Passage du document –
——
11. Le projet de loi modifie plusieurs articles du code des postes et des communications électroniques :  il  introduit  dans  l’ordre juridique interne  le principe de neutralité de l’internet (articles 16 et 17) ; il étend expressément le secret des correspondances aux messages transmis sur l’internet (article 30).
12. Le projet de loi modifie sur plusieurs points le code de la consommation : il donne le droit à tout utilisateur de récupérer et transférer directement ses données à un nouveau fournisseur de services (article 18) ; il introduit deux nouvelles obligations de loyauté et de transparence de l’information s’appliquant aux opérateurs de plateformes en ligne vis-à-vis des consommateurs (article 19) ; il oblige les opérateurs de plateformes, dont les activités dépassent un seuil de connexions en ligne défini par décret, à élaborer puis à communiquer au consommateur plusieurs informations portant notamment sur les bonnes pratiques visant à renforcer les obligations de transparence et de loyauté des informations communiquées (articles 20 et 21) ; il complète les informations prévues à l’article L. 121-83 du code de la consommation qui doivent figurer dans le contrat souscrit par un consommateur avec un fournisseur de services de communications électroniques (article 22).
13. Le projet de loi modifie la loi n° 78-17 du 6 janvier 1978 relative à l’informatique, aux fichiers et aux libertés : il énonce un principe général de libre disposition par chacun de ses données à caractère personnel (articles 23 et 24) ; il élargit les attributions consultatives de la CNIL à tous les projets de loi et de décret comportant des dispositions relatives à la protection des données à caractère personnel et au traitement de celles-ci, ainsi qu’aux propositions de loi d’origine parlementaire ; il ajoute aux missions de la CNIL la conduite d’une réflexion sur les questions éthiques soulevées par l’évolution des technologies numériques ainsi que la promotion des technologies protectrices de la vie privée (articles 25, 26 et 29).
14. Le projet de loi modifie plusieurs articles du code général des collectivités territoriales : il prévoit que les schémas directeurs territoriaux  d’aménagement numérique, définis par l’article L. 1425-2 du code général des collectivités territoriales, peuvent comporter un volet portant sur une stratégie de développement des usages et des services numériques (article 31) et il permet à un syndicat mixte relevant de l’article L. 5721-2 du même code, disposant de compétences en matière de communications électroniques, d’adhérer à un autre syndicat mixte (article 32).
15. Le projet de loi prévoit que l’Autorité de régulation des communications électroniques et des postes (ARCEP) doit mettre à disposition du public des cartes de couverture du territoire par les réseaux des opérateurs de communications électroniques, selon un standard ouvert aisément réutilisable (article 33).
16. Le projet de loi modifie le code général de la propriété des personnes publiques afin de prévoir que le niveau de la redevance due par un opérateur de communications électroniques pour l’utilisation du domaine public hertzien peut prendre en compte l’objectif d’utilisation et de gestion efficaces des fréquences (article 34).
——
Extrait source –
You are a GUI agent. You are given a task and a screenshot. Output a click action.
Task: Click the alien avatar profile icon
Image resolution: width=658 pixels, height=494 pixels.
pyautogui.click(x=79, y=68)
——
Exercices –
a) Transcrivez intégralement l'extrait relatif au projet de loi, depuis « 15. Le projet » jusqu'à « réutilisable (article 33). ».
b) Reprenez l'extrait relatif au projet de loi à l'endroit où il s'interrompt et rédigez-en la suite.

Réponses –
a)
15. Le projet de loi prévoit que l’Autorité de régulation des communications électroniques et des postes (ARCEP) doit mettre à disposition du public des cartes de couverture du territoire par les réseaux des opérateurs de communications électroniques, selon un standard ouvert aisément réutilisable (article 33).

b)
17. Le projet de loi reprend les dispositions de la proposition de loi relative à l’entretien et au renouvellement du réseau des lignes téléphoniques adoptée en première lecture le 7 mai 2015 par l’Assemblée  nationale,  préalablement  examinée  par  l’assemblée  générale  du  Conseil  d’État  le 9 avril 2015 (article 35).
18. Le projet de loi définit les caractéristiques d’un service de recommandé électronique ayant les mêmes effets juridiques que l’envoi recommandé classique (article 36).
19. Le projet de loi insère dans le code monétaire et financier un article L. 521-3-1 qui a pour objet de permettre à un opérateur de réseaux ou de services de communications électroniques de fournir des services de paiement, sans avoir la qualité de prestataire de services de paiement (article 37).
20. Le projet de loi habilite le Gouvernement à définir par ordonnance le régime des compétitions de jeux vidéo en ligne (article 38).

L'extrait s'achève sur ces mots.